[TREŚĆ POLECENIA 1]
Przepisz jako listę JSON ciągów znaków wiersze listingu od wiersza zawierającego „How do I perform: Click” do końca listingu, włącznie z obydwoma krańcami. Każdy wiersz ma być osobnym elementem listy, a puste wiersze pomiń.
═════ FRAGMENT ARTYKUŁU
Miały wytrzymać eksplozję jądrową. Gigantyczny cios w Rosję
Ataki na dalekie rosyjskie zaplecze? Ukraińcy poprzestawiali swoje priorytety. Po bazach lotniczych i rafineriach, teraz za cel obrali magazyny amunicji. Zapłonęły już dwa wielkie składy. Czy może to pokrzyżować rosyjskie plany na froncie?
29.09.2024 | aktual.: 30.09.2024 07:05
Po ataku i potężnym pożarze, który strawił skład amunicji w Toropcu, Ukraińcy uderzyli we wsiach Kamenna koło miasta Tichoreck w Kraju Krasnodarskim oraz Oktiabrskij w obwodzie twerskim. 23. arsenał Głównego Zarządu Rakietowego i Artylerii w Oktiabrskim znajduje się zaledwie 16 km na południe od wcześniej zniszczonego 107. arsenału w Toropcu.
Pod Kamenną mieszkańcy znajdywali fragmenty pocisków rakietowych wyrzucone siłą wybuchu aż 10 km od miejsca eksplozji. Gubernator Kraju Krasnodarskiego, Weniamin Kondratiew, napisał na swoim kanale telegramowym, że "w obwodzie tichoreckim dwa drony zostały zestrzelone przez siły obrony powietrznej i walki elektronicznej, a po ich upadku wybuchł pożar".
W poście dodał, że ogień rozprzestrzenił się "na obiekty magazynowe, co wywołało detonacje". Ewakuowano 1200 osób, a autostrada przebiegająca obok 56-tysięcznego miasta została zablokowana.
Dalsza część artykułu pod materiałem wideo.
Z kolei po eksplozji w Oktiabrskim ruch na odcinku niemal 100 km autostrady M-9 "Bałtyk" musiał zostać zatrzymany. Ponadto "według dostępnych informacji w momencie ataku na terenie arsenału znajdował się pociąg z dwoma tysiącami ton amunicji, w tym z KRLD, który również został zaatakowany" - poinformował Sztab Generalny Sił Zbrojnych Ukrainy.
Jak duże są straty?
Nie wiadomo dokładnie, ile tysięcy ton amunicji znajdowało się w magazynach obu zaatakowanych 20 września magazynów. Wedle wstępnych szacunków zniszczeniu mogło ulec nawet 35-40 tys. ton. We wcześniej zniszczonym pod Toropcem arsenale mieściło się 30 tys. ton pocisków artyleryjskich i moździerzowych, rakiety do systemów Grad, S-300 i S-400, pociski balistyczne do systemów Iskander-M i pociski północnokoreańskiej produkcji KN-23, które miały niedawno zostać przywiezione do Rosji.
══════════
═════ DOSTARCZONY LISTING
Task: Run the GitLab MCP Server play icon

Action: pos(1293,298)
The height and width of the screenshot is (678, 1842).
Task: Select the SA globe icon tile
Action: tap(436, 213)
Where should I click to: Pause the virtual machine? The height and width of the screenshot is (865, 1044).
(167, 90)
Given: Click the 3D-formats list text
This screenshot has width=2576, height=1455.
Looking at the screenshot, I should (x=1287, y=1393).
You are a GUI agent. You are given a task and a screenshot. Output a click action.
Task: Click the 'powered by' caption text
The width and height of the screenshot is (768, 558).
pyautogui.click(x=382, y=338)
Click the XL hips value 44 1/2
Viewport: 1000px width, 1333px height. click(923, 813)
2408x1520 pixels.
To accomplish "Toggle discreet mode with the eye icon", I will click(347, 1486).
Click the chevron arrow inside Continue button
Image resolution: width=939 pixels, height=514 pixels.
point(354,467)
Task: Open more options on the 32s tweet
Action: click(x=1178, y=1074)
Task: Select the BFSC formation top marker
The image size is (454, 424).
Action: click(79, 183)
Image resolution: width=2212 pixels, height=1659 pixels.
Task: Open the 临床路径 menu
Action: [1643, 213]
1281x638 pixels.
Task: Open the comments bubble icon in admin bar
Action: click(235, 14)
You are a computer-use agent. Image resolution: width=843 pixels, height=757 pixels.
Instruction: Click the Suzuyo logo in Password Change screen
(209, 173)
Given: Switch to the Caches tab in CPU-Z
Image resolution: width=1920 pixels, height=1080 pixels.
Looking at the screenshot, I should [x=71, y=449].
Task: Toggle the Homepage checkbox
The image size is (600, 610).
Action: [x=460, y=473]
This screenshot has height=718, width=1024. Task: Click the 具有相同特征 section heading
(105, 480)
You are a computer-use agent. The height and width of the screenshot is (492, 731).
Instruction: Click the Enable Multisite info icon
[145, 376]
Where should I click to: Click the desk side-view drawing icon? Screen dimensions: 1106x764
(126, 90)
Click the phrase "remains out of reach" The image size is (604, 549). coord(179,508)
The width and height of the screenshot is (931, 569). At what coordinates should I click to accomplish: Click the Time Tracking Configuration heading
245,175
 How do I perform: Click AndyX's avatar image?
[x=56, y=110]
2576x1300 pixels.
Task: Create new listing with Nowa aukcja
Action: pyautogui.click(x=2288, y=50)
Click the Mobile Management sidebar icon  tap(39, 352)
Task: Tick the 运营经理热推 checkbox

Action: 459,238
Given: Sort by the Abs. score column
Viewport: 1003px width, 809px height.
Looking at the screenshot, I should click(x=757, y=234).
══════════
[TREŚĆ POLECENIA 2]
Przedstaw akapit artykułu zaczynający się od słów „Po ataku i potężnym pożarze” w formie krótkiej listy punktowanej, zachowując jego najważniejsze fakty.

[WYNIK ZADANIA 1]
[
  " How do I perform: Click AndyX's avatar image?",
  "[x=56, y=110]",
  "2576x1300 pixels.",
  "Task: Create new listing with Nowa aukcja",
  "Action: pyautogui.click(x=2288, y=50)",
  "Click the Mobile Management sidebar icon  tap(39, 352)",
  "Task: Tick the 运营经理热推 checkbox",
  "Action: 459,238",
  "Given: Sort by the Abs. score column",
  "Viewport: 1003px width, 809px height.",
  "Looking at the screenshot, I should click(x=757, y=234)."
]

[WYNIK ZADANIA 2]
- Atak i potężny pożar strawiły skład amunicji w Toropcu.
- Następnie Ukraińcy uderzyli we wsi Kamenna koło miasta Tichoreck w Kraju Krasnodarskim oraz we wsi Oktiabrskij w obwodzie twerskim.
- W Oktiabrskim znajduje się 23. arsenał Głównego Zarządu Rakietowego i Artylerii.
- Ten arsenał leży zaledwie 16 km na południe od wcześniej zniszczonego 107. arsenału w Toropcu.